What will actually happen if the UK adopts a ‘self-declaration’ gender recognition law?

You may have read a lot in the press about government proposals to reform the Gender Recognition Act.
The simple proposals put forward by Minister for Women and Equalities Justine Greening this week would eliminate many of the bureaucratic hurdles for trans people applying to change their legal gender, ditching outdated requirements for them to undergo a two-year process of ‘reflection’ and psychiatric treatment.
But that probably wasn’t what you read in the press.
Simon Calvert of the Christian Institute – who just days ago advocated ‘cure’ therapy for transgender people – was given a platform in the Daily Express to claim that the change in law would also lead to people attempting to change their race and age.
Helen Lewis of the New Statesman separately argued that the proposals will make rape shelters unsafe for women, and lead to people with beards flashing their penises in women’s toilets across the country.
Melanie Phillips of the Spectator, meanwhile, added that it will lead to “oppression, socially engineered dysfunction and the loss of individual freedom”.
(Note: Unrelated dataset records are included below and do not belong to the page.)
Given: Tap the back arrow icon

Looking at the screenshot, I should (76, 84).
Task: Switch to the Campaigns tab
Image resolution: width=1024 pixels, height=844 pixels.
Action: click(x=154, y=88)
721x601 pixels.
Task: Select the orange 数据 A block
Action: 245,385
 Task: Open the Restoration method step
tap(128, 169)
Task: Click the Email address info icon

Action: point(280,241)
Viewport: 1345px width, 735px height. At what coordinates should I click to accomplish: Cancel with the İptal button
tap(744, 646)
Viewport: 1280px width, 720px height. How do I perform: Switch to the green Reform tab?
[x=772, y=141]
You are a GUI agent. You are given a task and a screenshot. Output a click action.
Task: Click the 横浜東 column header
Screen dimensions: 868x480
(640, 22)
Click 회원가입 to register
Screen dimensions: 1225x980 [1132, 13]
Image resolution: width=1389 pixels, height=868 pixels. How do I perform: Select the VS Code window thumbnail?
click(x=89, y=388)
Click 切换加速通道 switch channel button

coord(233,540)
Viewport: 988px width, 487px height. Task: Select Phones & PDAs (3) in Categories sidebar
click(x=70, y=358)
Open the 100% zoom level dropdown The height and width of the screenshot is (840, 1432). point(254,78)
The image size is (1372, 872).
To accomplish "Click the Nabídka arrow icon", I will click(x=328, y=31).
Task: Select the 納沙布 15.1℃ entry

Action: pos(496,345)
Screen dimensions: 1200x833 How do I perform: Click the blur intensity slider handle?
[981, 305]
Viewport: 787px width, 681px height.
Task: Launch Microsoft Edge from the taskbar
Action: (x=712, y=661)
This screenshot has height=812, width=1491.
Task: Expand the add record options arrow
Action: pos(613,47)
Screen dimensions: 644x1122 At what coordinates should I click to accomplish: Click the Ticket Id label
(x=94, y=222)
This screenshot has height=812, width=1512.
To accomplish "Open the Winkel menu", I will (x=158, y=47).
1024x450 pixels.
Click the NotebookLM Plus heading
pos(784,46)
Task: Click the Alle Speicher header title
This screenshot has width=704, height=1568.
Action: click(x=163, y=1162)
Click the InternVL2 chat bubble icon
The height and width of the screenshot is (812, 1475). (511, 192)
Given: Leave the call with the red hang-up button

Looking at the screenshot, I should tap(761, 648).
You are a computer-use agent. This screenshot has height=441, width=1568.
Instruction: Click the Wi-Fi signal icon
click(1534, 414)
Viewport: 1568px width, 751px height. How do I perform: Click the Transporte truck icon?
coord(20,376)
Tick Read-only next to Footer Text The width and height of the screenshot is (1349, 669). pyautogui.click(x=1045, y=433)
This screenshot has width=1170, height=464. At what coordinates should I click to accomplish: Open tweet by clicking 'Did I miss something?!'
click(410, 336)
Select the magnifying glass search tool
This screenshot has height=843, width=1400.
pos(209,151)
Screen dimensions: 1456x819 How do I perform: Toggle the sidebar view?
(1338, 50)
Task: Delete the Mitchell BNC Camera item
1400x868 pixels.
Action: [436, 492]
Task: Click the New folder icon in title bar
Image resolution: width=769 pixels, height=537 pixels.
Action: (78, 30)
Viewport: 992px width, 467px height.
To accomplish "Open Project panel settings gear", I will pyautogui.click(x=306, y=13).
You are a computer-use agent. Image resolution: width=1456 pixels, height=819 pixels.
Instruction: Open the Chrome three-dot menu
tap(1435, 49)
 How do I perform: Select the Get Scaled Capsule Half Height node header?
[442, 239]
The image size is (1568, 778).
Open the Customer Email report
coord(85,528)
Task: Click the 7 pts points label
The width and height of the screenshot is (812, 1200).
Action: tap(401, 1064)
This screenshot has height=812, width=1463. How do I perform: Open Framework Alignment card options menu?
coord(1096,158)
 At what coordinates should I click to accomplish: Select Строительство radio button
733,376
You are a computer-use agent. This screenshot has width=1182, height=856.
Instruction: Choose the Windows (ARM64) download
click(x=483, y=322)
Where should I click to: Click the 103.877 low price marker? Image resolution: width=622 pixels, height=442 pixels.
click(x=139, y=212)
But will the sky actually fall in?
We don’t have to look far to find out.
The Republic of Ireland quietly adopted a liberal gender recognition law back in 2015, allowing transgender people to change their gender on a self-declaratory basis by filling out a simple form.
The form to apply for a Gender Recognition Certificate (GRC) in Ireland is just two pages long – compared to the UK, where the process includes a form of 16 pages, plus 24 pages of guidance notes, with several pieces of supporting evidence required on top.
Compared to two years minimum in the UK, you can change your gender in Ireland in just weeks.
Given the sweeping changes, which allow transgender people to gain legal recognition without seeing a doctor or requiring medical treatment, Lewis and co. would presumably expect all women’s toilets in Ireland to have been besieged by bearded penis-flashers.